Preferably, the method comprises the following steps: the light source comprises simulated sunlight, sunlight under natural conditions or concentrated sunlight obtained by a light concentrating device, and the illumination area range of the light source is larger than that of the photothermal interface evaporation area.

The capillary fiber network configuration design and weaving method of the photothermal interface evaporation structure based on capillary fiber weaving water supply comprises the following steps:

step 1), carrying out configuration design of a capillary fiber network: the capillary fibers vertically penetrate through the heat insulation material, the upper surface of the capillary fibers is attached to the photothermal conversion material, the lower surface of the capillary fibers is contacted with a water source, and the capillary fibers continuously form a horizontal network structure on the upper surface and the lower surface of the heat insulation material respectively, so that a three-dimensional water supply network is formed overall; the horizontal network structure is arranged into corresponding forms such as polar coordinate equidistant divergence circles or rectangular coordinate equidistant rectangles and the like according to the photo-thermal interface evaporation plane shape; the quantity and the spacing of the capillary fibers in the capillary fiber network are designed according to the photothermal evaporation water supply-heat loss balance: the quantity of the capillary fibers is increased and the space is reduced when the water supply demand is high; if the heat loss is too high, the number of capillary fibers is reduced, and the distance is increased;

step 2), carrying out capillary fiber weaving: vertically penetrating capillary fibers through a heat insulation material to form a capillary fiber network on the upper part and the lower part of the heat insulation material, wherein the capillary fiber weaving method comprises manual weaving and automatic weaving; the manual knitting method comprises the steps of knitting by adopting single lines or double lines according to the configuration design of a capillary fiber network, adopting plain knitting, reverse knitting and the like according to the space requirement of the water guide network by a needle method, and adopting edge locking and the like on the edge; the automatic knitting method comprises the steps of performing coil chain knitting by a sewing machine according to the capillary fiber network configuration design, using two fiber threads on the upper part and the lower part of the heat insulation material respectively, enabling the upper thread to be buckled with the lower coil by needling the heat insulation material, and performing step knitting along the network structure.

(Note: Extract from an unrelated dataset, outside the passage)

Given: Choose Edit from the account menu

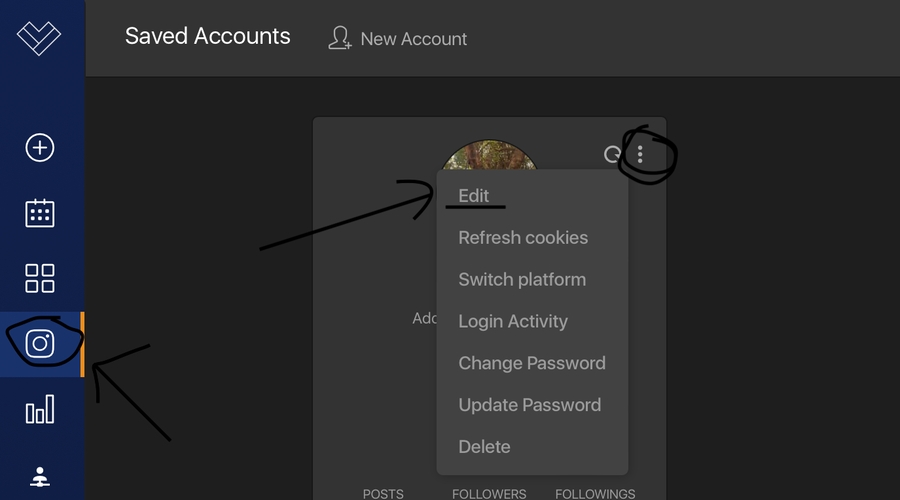Looking at the screenshot, I should pos(474,196).
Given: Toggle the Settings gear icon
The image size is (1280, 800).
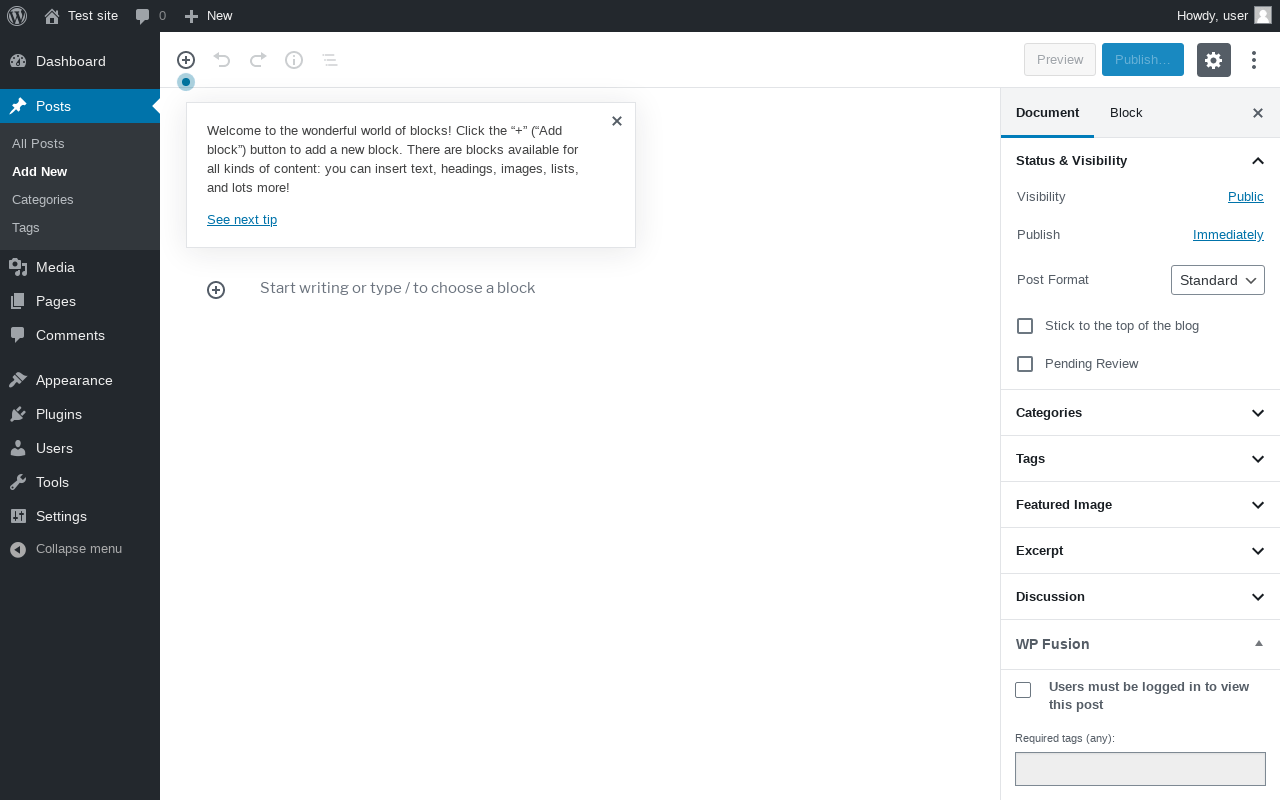Looking at the screenshot, I should point(1213,60).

According to the evaporation method of the photothermal interface evaporation structure based on capillary fiber woven water supply, liquid in a water source is absorbed into a photothermal conversion material through a water guide network woven by capillary fibers, and the photothermal interface evaporation is performed under the irradiation of a light source.

The invention has the beneficial effects that: according to the invention, the capillary fibers are embedded into the heat insulation material in a weaving mode, a three-dimensional capillary water guide network is formed above and below the heat insulation material to supply water for the photothermal conversion material, good water absorption and heat insulation effects are realized, high-efficiency light-heat interface evaporation is realized, and higher solar energy utilization efficiency is obtained.

Drawings

FIG. 1 is a schematic view of a photothermal interface evaporation structure based on capillary fiber woven water supply;

FIG. 2 is a schematic view of a capillary fiber weave structure;

fig. 3 is a schematic view of a photothermal interface evaporation process based on capillary fiber woven water supply.

Description of reference numerals: the device comprises a water source 1, a heat insulation material 2, a capillary fiber network 3, a photothermal conversion material 4 and a light source 5.

Detailed Description

The present invention will be further described with reference to the following examples. The following examples are set forth merely to aid in the understanding of the invention. It should be noted that, for those skilled in the art, it is possible to make various improvements and modifications to the present invention without departing from the principle of the present invention, and those improvements and modifications also fall within the scope of the claims of the present invention.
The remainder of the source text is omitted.